▶ [Your task]:
Nothing but the lines from the start of the records through the line that contains "You are a computer-use agent. The image size is (1600, 1114)." is to be copied, and each is to be copied exactly.

▶ [Data provided]:

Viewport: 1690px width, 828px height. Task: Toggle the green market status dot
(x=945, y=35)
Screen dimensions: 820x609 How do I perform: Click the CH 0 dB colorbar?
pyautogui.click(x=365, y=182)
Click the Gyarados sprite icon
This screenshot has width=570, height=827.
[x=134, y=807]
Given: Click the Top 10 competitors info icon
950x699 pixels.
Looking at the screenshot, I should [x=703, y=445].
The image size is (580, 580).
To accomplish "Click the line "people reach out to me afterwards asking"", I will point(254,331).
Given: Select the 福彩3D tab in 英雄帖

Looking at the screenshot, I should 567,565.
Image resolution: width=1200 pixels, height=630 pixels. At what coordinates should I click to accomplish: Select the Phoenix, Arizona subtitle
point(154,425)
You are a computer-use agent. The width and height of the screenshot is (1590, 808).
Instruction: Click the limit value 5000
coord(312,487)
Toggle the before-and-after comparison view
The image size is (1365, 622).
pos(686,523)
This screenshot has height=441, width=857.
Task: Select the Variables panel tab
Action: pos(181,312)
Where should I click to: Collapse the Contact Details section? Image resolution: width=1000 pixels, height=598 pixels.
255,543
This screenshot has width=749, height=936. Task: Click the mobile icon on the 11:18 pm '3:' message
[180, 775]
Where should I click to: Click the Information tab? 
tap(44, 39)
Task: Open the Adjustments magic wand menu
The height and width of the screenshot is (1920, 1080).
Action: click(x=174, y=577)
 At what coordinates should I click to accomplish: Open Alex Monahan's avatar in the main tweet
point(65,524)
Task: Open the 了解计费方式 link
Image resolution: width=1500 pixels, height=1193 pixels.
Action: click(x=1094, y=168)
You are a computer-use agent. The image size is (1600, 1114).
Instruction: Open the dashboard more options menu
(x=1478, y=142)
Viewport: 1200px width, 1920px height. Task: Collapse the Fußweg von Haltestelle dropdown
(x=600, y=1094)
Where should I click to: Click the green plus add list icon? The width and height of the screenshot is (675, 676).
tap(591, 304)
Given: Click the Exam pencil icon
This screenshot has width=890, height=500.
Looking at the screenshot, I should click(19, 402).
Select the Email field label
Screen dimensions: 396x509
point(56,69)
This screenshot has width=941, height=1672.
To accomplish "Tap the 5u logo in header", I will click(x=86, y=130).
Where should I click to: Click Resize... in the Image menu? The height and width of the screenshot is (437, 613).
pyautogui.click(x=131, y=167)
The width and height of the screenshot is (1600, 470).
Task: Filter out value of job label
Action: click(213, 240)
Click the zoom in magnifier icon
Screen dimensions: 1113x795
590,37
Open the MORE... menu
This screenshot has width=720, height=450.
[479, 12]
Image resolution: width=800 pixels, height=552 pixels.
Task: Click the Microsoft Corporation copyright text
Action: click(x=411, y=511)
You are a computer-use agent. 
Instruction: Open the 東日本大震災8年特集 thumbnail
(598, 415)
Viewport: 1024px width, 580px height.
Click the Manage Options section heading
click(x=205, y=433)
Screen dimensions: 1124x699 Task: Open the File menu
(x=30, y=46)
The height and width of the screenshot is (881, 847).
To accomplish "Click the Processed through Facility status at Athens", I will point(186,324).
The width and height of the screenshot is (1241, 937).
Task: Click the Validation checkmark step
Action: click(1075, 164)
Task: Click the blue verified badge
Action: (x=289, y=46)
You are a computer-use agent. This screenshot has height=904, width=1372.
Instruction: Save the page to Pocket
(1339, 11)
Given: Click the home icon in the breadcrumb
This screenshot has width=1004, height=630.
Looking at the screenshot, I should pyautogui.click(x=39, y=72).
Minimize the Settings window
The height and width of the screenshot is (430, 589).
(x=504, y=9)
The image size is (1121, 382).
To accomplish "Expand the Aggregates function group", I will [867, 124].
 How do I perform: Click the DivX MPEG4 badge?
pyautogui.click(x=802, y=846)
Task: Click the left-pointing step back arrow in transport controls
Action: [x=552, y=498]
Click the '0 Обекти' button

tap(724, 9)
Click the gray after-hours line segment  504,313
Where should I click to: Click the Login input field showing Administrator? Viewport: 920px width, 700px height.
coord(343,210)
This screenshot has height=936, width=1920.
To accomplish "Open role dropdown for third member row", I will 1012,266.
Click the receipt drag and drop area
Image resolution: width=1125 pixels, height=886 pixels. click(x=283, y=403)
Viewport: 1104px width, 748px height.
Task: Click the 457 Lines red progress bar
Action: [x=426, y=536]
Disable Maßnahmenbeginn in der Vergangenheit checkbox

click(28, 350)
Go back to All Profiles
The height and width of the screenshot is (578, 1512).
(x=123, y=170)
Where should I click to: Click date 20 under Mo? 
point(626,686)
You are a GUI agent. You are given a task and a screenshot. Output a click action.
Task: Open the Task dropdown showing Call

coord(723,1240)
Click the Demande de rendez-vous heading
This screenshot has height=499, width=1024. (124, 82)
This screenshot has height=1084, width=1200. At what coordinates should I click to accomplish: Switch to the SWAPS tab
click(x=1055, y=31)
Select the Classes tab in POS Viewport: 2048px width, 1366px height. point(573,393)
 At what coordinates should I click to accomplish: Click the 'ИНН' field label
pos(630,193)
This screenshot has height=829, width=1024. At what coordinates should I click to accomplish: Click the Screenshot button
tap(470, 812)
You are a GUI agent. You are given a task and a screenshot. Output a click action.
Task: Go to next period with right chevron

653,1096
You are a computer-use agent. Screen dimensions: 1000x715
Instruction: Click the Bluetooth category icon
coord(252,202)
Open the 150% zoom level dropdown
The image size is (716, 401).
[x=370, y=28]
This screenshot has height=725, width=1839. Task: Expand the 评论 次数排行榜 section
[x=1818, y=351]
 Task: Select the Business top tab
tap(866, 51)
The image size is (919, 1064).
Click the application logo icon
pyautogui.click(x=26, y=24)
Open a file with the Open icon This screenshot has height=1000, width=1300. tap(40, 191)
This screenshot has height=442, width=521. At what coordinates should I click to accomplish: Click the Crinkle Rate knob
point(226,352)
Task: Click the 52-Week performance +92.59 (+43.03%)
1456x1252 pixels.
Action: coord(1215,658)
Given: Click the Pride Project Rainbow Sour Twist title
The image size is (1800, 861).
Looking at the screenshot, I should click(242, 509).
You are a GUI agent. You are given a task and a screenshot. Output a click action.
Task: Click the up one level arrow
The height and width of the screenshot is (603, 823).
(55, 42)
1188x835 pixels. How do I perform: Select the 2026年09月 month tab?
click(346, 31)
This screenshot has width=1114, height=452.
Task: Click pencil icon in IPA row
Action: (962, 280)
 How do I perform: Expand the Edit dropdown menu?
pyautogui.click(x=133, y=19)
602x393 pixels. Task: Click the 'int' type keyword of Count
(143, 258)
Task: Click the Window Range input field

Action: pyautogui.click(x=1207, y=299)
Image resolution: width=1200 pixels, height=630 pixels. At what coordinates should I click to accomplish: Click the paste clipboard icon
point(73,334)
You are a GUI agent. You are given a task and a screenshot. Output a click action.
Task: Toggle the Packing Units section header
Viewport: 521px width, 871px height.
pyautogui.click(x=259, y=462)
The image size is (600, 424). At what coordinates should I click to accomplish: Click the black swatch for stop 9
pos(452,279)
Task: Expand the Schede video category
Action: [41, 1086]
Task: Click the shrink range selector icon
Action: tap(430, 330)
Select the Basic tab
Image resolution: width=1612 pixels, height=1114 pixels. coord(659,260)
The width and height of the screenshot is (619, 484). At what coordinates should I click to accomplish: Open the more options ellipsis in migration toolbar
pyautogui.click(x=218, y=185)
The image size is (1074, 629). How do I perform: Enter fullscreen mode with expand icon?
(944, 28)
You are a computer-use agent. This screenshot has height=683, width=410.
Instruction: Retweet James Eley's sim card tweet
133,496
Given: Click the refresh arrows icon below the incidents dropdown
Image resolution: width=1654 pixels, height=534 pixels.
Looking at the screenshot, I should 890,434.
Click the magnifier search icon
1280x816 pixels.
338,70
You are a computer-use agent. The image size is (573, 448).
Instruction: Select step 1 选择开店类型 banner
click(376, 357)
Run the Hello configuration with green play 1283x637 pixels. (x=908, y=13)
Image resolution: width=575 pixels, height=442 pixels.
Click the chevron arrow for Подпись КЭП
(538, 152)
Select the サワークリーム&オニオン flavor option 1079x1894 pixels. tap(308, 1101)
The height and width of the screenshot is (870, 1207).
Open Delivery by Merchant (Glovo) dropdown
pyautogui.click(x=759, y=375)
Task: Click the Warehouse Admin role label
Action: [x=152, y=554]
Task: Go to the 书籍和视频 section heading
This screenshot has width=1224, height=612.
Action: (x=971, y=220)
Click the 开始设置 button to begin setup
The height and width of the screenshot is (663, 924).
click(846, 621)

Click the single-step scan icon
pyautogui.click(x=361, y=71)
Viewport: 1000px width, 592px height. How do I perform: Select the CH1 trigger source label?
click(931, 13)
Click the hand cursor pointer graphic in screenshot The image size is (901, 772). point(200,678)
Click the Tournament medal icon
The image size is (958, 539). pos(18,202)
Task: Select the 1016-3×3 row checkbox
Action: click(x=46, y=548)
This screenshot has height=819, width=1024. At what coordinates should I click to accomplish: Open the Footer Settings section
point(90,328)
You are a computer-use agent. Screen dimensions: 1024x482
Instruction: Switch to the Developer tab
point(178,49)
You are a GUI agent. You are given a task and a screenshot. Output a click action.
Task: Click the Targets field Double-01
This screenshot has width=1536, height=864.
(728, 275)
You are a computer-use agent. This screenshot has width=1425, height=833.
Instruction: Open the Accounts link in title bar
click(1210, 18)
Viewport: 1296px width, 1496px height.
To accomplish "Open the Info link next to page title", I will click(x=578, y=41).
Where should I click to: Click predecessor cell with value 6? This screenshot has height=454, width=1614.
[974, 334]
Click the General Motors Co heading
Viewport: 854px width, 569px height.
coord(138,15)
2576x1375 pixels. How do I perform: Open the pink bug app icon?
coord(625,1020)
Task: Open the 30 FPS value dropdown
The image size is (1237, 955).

▶ [Worked solution]:
Viewport: 1690px width, 828px height. Task: Toggle the green market status dot
(x=945, y=35)
Screen dimensions: 820x609 How do I perform: Click the CH 0 dB colorbar?
pyautogui.click(x=365, y=182)
Click the Gyarados sprite icon
This screenshot has width=570, height=827.
[x=134, y=807]
Given: Click the Top 10 competitors info icon
950x699 pixels.
Looking at the screenshot, I should [x=703, y=445].
The image size is (580, 580).
To accomplish "Click the line "people reach out to me afterwards asking"", I will point(254,331).
Given: Select the 福彩3D tab in 英雄帖

Looking at the screenshot, I should 567,565.
Image resolution: width=1200 pixels, height=630 pixels. At what coordinates should I click to accomplish: Select the Phoenix, Arizona subtitle
point(154,425)
You are a computer-use agent. The width and height of the screenshot is (1590, 808).
Instruction: Click the limit value 5000
coord(312,487)
Toggle the before-and-after comparison view
The image size is (1365, 622).
pos(686,523)
This screenshot has height=441, width=857.
Task: Select the Variables panel tab
Action: pos(181,312)
Where should I click to: Collapse the Contact Details section? Image resolution: width=1000 pixels, height=598 pixels.
255,543
This screenshot has width=749, height=936. Task: Click the mobile icon on the 11:18 pm '3:' message
[180, 775]
Where should I click to: Click the Information tab? 
tap(44, 39)
Task: Open the Adjustments magic wand menu
The height and width of the screenshot is (1920, 1080).
Action: click(x=174, y=577)
 At what coordinates should I click to accomplish: Open Alex Monahan's avatar in the main tweet
point(65,524)
Task: Open the 了解计费方式 link
Image resolution: width=1500 pixels, height=1193 pixels.
Action: click(x=1094, y=168)
You are a computer-use agent. The image size is (1600, 1114).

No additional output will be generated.